Debate nos tribunais
Conforme a Lei Federal 10.216/2001, também conhecida como Lei da Reforma Psiquiátrica, há três tipos de internação psiquiátrica. A primeira é a voluntária, quando há concordância do paciente. A segunda é a involuntária, solicitada por familiares e por responsável legal. Já a internação compulsória deve ser fruto de determinação judicial. Nestes dois últimos casos, onde não há consentimento do paciente, a medida deve ser adotada de forma excepcional.
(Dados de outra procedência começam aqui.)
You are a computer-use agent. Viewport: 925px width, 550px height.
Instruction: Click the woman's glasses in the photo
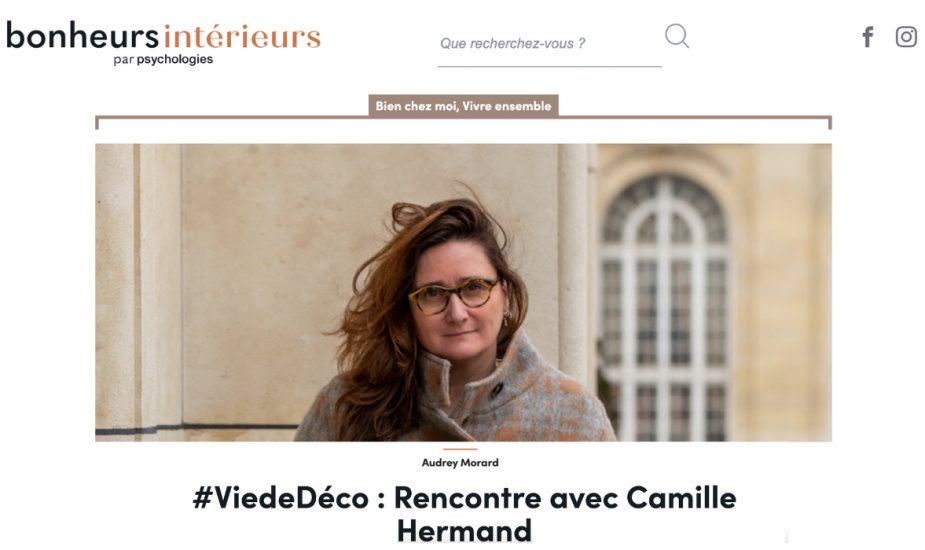[454, 295]
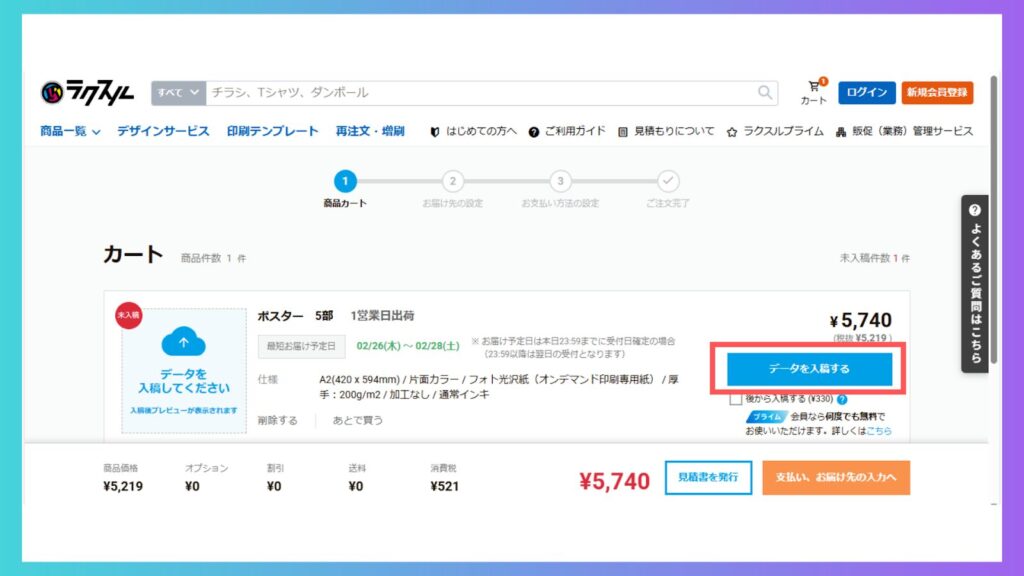
Task: Expand the 商品一覧 menu
Action: (x=70, y=131)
No caso dos usuários de drogas que também são moradores de rua, o debate envolve ainda outros elementos. Em agosto desse ano, o Supremo Tribunal Federal (STF) referendou uma liminar concedida pelo ministro Alexandre de Moraes que deu prazo para que o governo federal elabore um plano para a efetiva implementação de uma ‘política nacional’ para acolhimento da população de rua e determinou que estados e municípios observem diretrizes normativas. A decisão também proibiu o recolhimento forçado de bens e pertences, a remoção e o transporte compulsório de pessoas e o emprego de arquitetura hostil.
A Arguição de Descumprimento de Preceito Fundamental (ADPF) 976 foi ajuizada no STF pelo partido ‘Rede Sustentabilidade’, pelo Partido Socialismo e Liberdade (PSOL) e pelo Movimento dos Trabalhadores Sem Teto (MTST).